TO DO: Nothing but the lines from the one with "The height and" through the end of the material should be retyped, word for word and without pictures.

PROVIDED MATERIAL:
- Opening Delimiter -

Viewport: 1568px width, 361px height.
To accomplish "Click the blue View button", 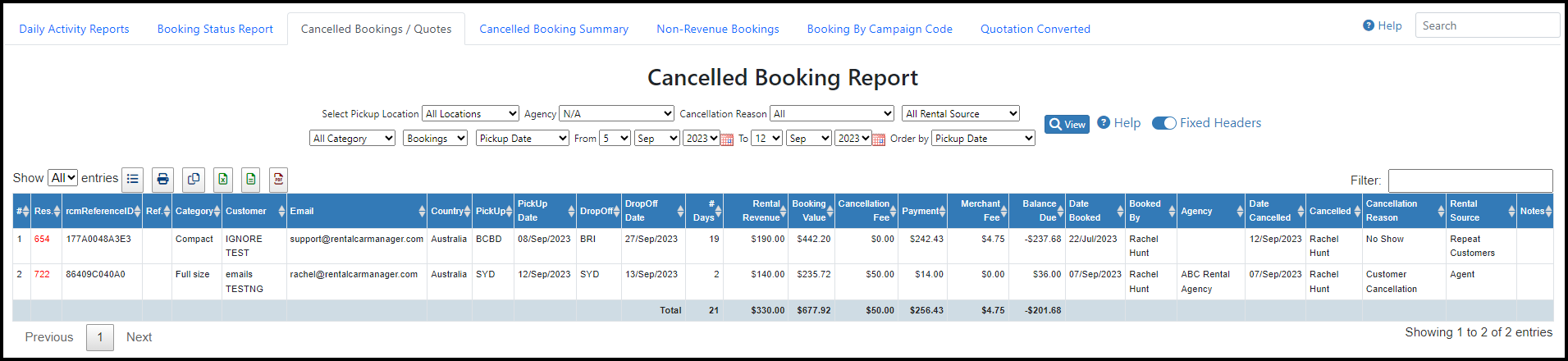I will pos(1067,124).
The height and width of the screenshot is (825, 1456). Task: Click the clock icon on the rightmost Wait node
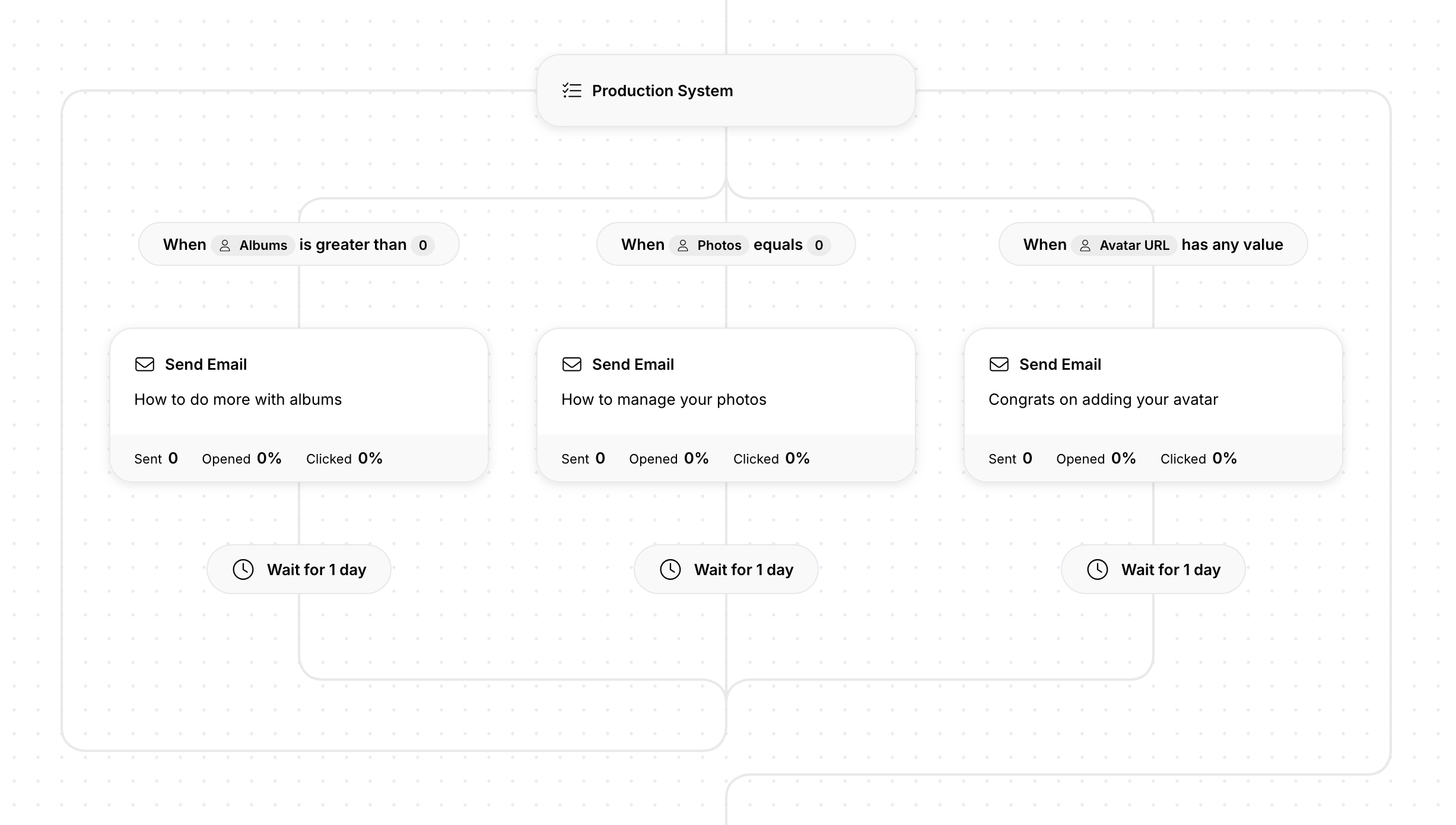(x=1098, y=569)
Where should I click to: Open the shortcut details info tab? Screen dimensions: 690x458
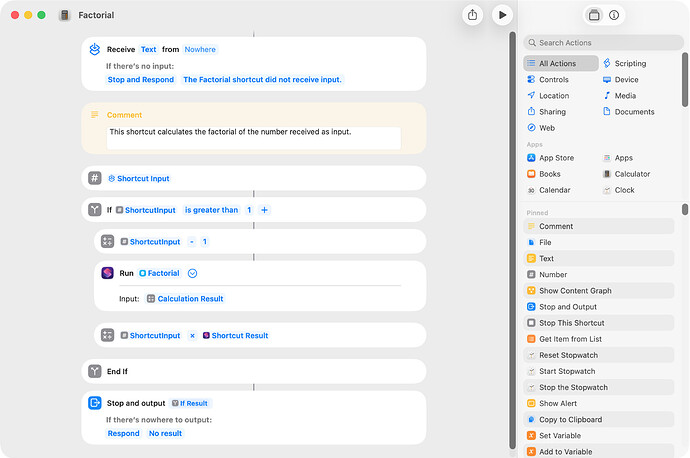614,15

- Closing Delimiter -

RESPONSE TO THE EXERCISE:
The height and width of the screenshot is (825, 1456). Task: Click the clock icon on the rightmost Wait node
(x=1098, y=569)
Where should I click to: Open the shortcut details info tab? Screen dimensions: 690x458
614,15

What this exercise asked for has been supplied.